Nos coups de coeur
L'œuvre de Philippe Muray (1945-2006) est de celles dont on ne se remet pas. Méchante pour certains, quasi prophétique pour d'autres, elle jette sur le monde une lumière si vive que la rétine s'en trouve brûlée, et superpose aux choses une indélébile tache d'ironie. Car ce qui caractérise notre époque est pour Philippe Muray son sérieux terrible, sa certitude agressive et béate d'être meilleure qu'un avant dont elle ne veut rien savoir, et de se diriger vers un avenir aussi paradisiaque et inéluctable que désincarné.
Cette dévotion à un Bien qu'on ne peut remettre en question est la source d'innombrables sottises, comme le chemin le plus court vers des formes nouvelles de barbarie.

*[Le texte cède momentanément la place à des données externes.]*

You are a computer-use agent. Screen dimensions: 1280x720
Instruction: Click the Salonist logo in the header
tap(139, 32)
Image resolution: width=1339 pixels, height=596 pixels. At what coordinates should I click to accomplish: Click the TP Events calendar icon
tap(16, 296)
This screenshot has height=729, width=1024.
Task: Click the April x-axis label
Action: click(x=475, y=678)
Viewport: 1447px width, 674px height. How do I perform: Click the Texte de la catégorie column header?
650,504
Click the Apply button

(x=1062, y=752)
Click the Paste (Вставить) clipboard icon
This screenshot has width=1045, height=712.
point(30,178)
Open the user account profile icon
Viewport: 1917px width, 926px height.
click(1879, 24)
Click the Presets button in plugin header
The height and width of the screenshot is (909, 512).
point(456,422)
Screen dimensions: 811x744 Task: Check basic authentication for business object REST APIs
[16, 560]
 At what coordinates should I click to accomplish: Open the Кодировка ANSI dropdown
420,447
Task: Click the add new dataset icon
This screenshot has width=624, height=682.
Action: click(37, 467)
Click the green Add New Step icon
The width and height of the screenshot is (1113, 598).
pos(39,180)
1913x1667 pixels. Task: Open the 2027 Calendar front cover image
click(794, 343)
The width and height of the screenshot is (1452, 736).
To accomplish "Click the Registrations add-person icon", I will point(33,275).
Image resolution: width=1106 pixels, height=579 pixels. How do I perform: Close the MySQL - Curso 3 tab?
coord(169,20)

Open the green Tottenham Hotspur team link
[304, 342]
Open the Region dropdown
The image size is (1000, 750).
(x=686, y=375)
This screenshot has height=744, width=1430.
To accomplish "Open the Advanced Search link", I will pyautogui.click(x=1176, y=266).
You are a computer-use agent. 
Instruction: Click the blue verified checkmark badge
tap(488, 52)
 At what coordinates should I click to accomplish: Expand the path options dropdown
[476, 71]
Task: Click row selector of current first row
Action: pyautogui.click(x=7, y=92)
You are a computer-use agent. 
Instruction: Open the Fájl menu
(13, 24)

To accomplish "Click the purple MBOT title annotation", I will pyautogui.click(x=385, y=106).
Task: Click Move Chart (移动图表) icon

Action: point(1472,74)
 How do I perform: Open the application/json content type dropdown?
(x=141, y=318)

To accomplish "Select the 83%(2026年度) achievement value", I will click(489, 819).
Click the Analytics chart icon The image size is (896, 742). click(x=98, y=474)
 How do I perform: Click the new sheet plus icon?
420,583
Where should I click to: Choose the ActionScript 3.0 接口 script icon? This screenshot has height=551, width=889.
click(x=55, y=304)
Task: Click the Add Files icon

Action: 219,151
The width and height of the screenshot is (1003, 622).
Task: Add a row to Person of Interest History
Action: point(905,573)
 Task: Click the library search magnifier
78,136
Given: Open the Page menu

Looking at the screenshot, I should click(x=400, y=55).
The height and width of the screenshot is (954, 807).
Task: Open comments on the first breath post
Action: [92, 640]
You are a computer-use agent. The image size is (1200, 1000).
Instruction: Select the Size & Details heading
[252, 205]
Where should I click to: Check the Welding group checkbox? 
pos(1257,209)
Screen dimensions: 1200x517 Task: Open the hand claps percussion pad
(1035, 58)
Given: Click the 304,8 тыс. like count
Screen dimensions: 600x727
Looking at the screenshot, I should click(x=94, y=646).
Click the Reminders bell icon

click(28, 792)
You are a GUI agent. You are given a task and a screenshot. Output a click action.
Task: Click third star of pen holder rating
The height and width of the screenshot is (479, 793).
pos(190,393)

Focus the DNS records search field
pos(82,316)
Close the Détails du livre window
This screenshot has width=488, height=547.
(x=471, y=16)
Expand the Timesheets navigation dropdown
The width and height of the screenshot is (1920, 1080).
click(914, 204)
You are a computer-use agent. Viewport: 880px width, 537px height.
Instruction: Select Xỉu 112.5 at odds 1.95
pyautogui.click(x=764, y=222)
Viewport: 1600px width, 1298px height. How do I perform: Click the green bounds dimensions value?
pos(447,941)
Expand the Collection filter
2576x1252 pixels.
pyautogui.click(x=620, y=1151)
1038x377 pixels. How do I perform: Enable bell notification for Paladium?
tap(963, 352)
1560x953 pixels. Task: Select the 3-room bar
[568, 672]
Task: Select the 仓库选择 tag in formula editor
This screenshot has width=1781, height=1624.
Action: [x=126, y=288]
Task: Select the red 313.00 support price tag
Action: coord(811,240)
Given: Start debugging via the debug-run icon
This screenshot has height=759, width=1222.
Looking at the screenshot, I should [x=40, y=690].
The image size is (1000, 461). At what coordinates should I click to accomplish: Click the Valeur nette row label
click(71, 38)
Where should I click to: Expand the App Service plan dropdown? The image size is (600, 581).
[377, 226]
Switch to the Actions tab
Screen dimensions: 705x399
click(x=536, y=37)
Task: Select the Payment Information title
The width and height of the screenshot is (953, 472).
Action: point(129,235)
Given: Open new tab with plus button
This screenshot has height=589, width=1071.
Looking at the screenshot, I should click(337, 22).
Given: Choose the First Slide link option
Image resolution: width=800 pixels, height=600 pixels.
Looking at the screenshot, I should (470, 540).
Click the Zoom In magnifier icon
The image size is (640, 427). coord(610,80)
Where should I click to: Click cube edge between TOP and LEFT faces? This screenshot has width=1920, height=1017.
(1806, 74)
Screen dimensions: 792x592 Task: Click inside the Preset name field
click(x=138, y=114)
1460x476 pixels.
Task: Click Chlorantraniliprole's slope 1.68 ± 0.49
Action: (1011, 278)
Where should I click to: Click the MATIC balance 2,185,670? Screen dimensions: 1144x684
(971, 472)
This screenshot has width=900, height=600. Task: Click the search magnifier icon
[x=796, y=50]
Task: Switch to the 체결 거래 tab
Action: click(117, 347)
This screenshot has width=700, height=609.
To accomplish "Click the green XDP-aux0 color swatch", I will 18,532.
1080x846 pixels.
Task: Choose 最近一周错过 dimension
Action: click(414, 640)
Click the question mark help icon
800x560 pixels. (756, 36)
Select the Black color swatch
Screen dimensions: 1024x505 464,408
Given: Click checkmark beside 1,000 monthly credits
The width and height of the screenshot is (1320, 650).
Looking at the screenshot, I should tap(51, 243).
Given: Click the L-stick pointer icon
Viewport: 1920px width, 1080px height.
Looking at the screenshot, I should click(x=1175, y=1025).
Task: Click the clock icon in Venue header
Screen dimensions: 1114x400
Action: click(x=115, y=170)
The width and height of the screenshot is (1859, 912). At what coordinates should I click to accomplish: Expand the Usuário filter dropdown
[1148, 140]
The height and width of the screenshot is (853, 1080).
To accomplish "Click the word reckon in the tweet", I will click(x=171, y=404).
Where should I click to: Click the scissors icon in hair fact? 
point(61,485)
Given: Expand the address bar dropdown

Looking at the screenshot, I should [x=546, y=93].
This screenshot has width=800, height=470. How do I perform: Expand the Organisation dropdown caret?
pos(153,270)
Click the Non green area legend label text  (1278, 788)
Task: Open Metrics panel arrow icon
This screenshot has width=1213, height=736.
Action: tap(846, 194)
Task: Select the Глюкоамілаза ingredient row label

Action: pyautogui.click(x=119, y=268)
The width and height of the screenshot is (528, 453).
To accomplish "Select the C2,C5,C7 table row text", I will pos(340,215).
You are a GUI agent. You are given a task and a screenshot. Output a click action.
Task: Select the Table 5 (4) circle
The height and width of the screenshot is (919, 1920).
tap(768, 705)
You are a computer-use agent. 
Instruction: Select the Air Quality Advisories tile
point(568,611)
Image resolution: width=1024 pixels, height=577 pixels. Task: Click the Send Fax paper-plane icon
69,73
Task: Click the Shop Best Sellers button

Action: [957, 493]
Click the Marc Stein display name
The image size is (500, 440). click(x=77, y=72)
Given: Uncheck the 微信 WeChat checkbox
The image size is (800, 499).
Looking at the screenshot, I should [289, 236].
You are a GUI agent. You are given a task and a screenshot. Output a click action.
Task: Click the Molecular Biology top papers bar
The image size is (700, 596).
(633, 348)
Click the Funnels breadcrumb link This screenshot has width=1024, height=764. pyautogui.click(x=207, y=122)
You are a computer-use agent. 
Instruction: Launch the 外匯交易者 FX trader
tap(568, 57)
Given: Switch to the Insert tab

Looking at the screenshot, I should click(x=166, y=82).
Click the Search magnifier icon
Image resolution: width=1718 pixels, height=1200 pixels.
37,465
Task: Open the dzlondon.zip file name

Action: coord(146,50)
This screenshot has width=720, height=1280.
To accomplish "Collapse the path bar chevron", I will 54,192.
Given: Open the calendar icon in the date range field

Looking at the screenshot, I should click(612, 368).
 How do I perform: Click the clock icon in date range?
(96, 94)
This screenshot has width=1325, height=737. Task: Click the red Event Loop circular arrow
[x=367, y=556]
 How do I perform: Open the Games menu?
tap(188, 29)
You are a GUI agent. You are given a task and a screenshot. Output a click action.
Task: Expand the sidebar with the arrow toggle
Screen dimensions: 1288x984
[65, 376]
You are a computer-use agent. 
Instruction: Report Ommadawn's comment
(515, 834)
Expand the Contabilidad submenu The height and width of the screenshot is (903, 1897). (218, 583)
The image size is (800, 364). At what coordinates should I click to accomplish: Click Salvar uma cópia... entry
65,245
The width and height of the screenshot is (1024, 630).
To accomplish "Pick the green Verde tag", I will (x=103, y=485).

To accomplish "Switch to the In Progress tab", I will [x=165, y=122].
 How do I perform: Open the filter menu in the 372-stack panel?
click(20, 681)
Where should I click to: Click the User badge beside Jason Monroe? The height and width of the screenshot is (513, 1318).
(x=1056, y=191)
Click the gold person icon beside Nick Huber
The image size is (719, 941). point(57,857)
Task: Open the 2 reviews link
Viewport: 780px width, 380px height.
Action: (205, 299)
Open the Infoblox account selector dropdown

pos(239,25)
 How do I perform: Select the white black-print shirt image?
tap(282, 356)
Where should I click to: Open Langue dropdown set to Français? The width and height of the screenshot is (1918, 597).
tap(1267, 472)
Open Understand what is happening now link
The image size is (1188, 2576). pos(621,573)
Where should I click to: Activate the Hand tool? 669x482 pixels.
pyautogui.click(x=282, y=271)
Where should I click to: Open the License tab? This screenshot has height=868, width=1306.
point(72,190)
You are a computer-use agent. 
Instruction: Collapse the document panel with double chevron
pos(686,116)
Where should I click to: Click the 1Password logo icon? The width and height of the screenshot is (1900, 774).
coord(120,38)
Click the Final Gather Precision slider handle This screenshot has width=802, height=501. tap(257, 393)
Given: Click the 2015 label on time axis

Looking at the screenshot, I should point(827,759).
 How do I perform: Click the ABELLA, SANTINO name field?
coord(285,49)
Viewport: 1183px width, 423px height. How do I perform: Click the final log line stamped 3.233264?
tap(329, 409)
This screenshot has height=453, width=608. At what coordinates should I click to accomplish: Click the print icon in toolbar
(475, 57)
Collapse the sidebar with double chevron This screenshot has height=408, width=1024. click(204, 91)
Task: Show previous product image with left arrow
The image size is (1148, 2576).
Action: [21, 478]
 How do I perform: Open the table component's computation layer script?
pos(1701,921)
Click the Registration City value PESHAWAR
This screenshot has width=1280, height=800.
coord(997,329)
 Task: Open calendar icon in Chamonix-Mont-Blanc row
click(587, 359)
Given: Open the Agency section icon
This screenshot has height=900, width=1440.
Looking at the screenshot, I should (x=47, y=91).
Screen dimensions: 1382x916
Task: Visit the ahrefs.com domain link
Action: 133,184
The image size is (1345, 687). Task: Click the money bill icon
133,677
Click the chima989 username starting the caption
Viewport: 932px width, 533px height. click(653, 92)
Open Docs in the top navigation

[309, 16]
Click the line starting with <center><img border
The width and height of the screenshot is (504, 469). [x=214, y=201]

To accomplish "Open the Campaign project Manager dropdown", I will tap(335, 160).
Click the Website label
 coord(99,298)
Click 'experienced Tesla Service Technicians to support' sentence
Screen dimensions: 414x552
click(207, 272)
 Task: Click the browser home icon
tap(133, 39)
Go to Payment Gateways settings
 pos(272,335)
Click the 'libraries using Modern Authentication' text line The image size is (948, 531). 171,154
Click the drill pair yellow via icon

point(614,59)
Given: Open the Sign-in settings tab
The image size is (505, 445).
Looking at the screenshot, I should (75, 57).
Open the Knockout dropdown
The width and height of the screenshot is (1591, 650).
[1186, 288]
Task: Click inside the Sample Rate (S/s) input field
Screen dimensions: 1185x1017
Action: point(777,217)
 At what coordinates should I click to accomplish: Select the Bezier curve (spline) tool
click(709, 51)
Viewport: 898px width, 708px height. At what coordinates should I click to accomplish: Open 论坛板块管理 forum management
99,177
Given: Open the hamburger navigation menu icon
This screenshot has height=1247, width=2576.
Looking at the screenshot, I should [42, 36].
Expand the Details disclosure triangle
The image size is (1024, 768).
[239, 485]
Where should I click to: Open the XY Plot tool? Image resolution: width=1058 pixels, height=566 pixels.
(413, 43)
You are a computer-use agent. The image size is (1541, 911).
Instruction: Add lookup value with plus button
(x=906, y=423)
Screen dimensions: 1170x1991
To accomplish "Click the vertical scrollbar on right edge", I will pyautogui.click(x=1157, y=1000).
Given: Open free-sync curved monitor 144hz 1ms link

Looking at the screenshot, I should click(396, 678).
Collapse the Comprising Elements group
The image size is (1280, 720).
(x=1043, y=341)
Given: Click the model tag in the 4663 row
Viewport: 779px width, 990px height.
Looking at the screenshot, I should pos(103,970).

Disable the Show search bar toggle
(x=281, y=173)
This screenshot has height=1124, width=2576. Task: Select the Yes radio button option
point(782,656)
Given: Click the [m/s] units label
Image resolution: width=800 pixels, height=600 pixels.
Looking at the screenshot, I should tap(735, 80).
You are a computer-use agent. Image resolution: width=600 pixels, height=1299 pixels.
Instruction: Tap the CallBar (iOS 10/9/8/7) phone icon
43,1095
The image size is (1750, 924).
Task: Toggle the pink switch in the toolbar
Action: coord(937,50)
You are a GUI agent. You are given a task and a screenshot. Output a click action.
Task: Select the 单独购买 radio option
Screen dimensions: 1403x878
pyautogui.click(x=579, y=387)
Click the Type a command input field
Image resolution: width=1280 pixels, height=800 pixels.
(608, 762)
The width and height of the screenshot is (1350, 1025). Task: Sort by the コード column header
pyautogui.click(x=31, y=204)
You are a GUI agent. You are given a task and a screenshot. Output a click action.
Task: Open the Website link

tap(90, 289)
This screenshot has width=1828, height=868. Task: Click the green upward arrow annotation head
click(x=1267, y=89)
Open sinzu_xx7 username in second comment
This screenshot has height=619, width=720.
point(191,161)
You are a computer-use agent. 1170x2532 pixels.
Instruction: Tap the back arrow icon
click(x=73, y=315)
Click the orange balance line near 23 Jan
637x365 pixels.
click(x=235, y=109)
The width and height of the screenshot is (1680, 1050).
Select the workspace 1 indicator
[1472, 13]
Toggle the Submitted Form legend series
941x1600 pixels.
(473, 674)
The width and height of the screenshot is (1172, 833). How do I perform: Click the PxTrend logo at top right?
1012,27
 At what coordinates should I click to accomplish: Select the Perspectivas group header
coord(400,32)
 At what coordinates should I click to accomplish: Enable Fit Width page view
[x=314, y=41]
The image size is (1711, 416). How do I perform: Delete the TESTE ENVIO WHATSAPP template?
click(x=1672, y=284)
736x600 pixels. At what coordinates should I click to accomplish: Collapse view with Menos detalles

Parce que les cibles véritables de cette plume acérée sont toutes les formes de bien-pensances, dont le héros est l'homo festivus, son extraordinaire liberté de ton, outre l'hilarité qu'elle provoque, procurera à certains un véritable enthousiasme en ces temps souvent sombres.
Enfant de Bloy par la colère, de Céline par la fièvre, de Rabelais par l'imagination, il se fait un devoir de pulvériser les vanités de son temps, de les transformer façon puzzle .
Pour la première fois, se trouvent rassemblé en un seul volume, sept textes de l'auteur (L'Empire du bien, les deux tomes d'Après l'histoire et les quatre Exorcismes spirituels), ce qui permet au lecteur de saisir toute la puissance de sa vision, mais aussi de goûter au brio de son style. Car si Philippe Muray porte un regard désespéré sur le monde, son désespoir n'est ni triste ni ennuyeux. On s'amuse beaucoup en compagnie d'une vaste galerie de personnages digne des Caractères de La Bruyère. Un index permet de se promener à loisir. Une annotation soignée éclaire également les allusions plus factuelles.